Chemical Characteristic

Product NameKenpaullone
Synonyms9-bromopaullone, NSC-664704
CAS No.142273-20-9
Molecular Weight 327.18
FormulaC16H11BrN2O
Chemical Name9-bromo-7,12-dihydrobenzo[2,3]azepino[4,5-b]indol-6(5H)-one
SmilesN1C(=O)Cc2c(c3c1cccc3)[nH]c1c2cc(cc1)Br
Chemical Structure

Biological activities

Kenpaullone is a potent ATP-competitive GSK3-β and CDK inhibitor. The IC50 of kenpaullone is 23 nM against GSK3-β.[1] The IC50 of kenpaullone is 0.4 µM against CDK1.[2] Kenpaullone inhibits CDK2/cyclin A, CDK2/cyclin E and CDK4/cyclin D1 with an IC50 of 0.68, 7.5 and 100 µM, respectively.[3] Kenpaullone dose-dependently inhibits TGF-β-induced RORγt induction. Kenpaullone suppresses Th17 differentiation. Kenpaullone strongly promotes iTreg development under Th17 conditions. Kenpaullone also promotes Foxp3 protein levels. Kenpaullone significantly ameliorates the severity of EAE and reduced infiltration of Th17 cells into the central nerve system (CNS). Kenpaullone at 1 µM slightly decreases GSK-3β phosphorylation and enhances β-catenin accumulation. Kenpaullone inhibits CDKs more strongly than GSK-3β under Th17 conditions. [1] Kenpaullone decreases mutant SOD1 levels. Kenpaullone promotes survival of motor neurons derived from human ALS iPSCs.[4] Kenpaullone induces a slight increase in proliferation of MCF7 cells.[5] Kenpaullone requires transduction of c-Myc for reprogramming.[6] Kenpaullone inhibits NF-κB in U251, T98, and U87 cells.[7] Kenpaullone suppresses experimental autoimmune encephalomyelitis (EAE), a typical Th17-mediated autoimmune disease model in mice.[1]

Protocols

In vitro: Kenpaullone are dissolved in 100% DMSO.[7]

References

[1] Yoshida H, et al. CDK inhibitors suppress Th17 and promote iTreg differentiation, and ameliorate experimental autoimmune encephalomyelitis in mice. Biochem Biophys Res Commun. 2013.
[2] Al-Sha'er MA, et al. Discovery of novel CDK1 inhibitors by combining pharmacophore modeling, QSAR analysis and in silico screening followed by in vitro bioassay. Eur J Med Chem. 2010, 45(9): 4316-4330.
[3] Crews CM, et al. Small-molecule inhibitors of the cell cycle.
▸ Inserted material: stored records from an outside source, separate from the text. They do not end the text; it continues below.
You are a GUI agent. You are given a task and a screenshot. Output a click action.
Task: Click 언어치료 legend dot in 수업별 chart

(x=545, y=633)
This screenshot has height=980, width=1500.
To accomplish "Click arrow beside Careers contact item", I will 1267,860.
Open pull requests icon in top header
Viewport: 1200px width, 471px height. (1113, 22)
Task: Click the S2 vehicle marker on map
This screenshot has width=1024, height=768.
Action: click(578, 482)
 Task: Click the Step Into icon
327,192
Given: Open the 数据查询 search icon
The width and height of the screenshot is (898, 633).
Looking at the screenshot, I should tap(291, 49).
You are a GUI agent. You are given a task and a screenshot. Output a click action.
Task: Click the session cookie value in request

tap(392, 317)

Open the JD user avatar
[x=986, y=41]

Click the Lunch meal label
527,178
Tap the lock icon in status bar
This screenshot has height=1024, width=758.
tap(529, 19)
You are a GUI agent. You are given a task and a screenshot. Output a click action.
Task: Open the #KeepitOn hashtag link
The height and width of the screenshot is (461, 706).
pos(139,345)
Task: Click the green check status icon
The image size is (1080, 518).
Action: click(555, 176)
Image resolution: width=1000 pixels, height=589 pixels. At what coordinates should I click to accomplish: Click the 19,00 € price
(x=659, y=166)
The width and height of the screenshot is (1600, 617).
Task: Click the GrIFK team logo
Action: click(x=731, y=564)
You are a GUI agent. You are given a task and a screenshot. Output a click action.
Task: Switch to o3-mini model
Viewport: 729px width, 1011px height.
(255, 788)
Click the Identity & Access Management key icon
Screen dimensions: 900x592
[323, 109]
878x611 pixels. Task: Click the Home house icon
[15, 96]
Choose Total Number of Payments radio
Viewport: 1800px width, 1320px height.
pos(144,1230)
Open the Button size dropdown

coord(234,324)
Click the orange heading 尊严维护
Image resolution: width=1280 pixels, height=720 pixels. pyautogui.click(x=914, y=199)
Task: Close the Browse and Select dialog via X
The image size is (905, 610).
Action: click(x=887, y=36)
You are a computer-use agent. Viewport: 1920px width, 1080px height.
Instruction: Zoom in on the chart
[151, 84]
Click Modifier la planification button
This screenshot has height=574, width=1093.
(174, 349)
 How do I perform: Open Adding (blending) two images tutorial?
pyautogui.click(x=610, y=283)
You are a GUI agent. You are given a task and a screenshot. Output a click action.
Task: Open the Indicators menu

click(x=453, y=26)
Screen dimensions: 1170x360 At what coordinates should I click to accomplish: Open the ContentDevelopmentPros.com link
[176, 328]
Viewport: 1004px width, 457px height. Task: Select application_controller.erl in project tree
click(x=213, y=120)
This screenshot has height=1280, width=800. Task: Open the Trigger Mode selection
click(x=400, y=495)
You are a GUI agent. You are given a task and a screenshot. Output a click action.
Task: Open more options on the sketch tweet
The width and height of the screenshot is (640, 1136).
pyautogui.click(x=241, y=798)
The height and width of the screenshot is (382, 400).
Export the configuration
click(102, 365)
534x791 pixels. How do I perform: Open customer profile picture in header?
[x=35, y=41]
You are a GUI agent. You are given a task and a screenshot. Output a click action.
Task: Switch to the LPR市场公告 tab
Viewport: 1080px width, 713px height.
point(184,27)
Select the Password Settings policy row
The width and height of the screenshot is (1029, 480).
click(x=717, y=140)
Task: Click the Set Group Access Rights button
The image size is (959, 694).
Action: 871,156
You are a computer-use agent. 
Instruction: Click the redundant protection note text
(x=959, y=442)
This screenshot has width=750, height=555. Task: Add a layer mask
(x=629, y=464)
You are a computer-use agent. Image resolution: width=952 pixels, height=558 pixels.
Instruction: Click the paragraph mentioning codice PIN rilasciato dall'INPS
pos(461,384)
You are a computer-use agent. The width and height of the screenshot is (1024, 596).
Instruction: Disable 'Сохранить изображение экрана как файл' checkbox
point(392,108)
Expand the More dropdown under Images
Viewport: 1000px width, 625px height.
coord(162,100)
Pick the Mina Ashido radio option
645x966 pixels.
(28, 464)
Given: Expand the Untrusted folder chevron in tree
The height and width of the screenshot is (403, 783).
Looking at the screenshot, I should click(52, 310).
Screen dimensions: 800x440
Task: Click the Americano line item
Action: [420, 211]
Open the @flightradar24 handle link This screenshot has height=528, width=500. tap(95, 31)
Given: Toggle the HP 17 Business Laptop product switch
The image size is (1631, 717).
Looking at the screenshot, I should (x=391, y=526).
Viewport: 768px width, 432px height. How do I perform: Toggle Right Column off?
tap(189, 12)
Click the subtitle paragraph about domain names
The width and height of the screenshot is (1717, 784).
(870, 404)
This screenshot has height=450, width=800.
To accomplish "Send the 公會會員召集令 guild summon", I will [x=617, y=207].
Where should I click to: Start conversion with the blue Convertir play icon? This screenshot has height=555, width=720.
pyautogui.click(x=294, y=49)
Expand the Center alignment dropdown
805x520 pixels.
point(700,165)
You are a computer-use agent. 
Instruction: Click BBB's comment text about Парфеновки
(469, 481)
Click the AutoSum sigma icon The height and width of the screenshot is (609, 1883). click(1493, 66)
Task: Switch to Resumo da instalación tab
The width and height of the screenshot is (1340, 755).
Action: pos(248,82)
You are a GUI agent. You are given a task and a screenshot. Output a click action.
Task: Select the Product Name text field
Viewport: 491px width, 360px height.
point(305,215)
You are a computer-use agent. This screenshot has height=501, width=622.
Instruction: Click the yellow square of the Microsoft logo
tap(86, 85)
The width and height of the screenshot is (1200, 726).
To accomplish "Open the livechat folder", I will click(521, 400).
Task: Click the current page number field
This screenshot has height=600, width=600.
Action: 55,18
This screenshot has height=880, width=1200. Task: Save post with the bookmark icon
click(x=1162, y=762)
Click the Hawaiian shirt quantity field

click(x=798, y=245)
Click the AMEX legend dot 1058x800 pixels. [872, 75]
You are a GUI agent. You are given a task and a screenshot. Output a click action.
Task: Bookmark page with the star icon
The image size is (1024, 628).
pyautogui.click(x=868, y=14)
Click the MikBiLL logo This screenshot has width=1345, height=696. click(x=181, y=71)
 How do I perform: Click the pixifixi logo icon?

Curr Opin Chem Biol. 2000, 4(1): 47-53.
[4] Yang YM, et al. A Small molecule screen in stem-cell-derived motor neurons identifies a kinase inhibitor as a candidate therapeutic for ALS. Cell Stem Cell. 2013.
[5] Kim HM, et al. CG0009, a novel glycogen synthase kinase 3 inhibitor, induces cell death through cyclin D1 depletion in breast cancer cells. PLoS One. 2013, 8(4): e60383.
[6] Lyssiotis CA, et al. Reprogramming of murine fibroblasts to induced pluripotent stem cells with chemical complementation of Klf4. Proc Natl Acad Sci. 2009, 106(22): 8912-8917.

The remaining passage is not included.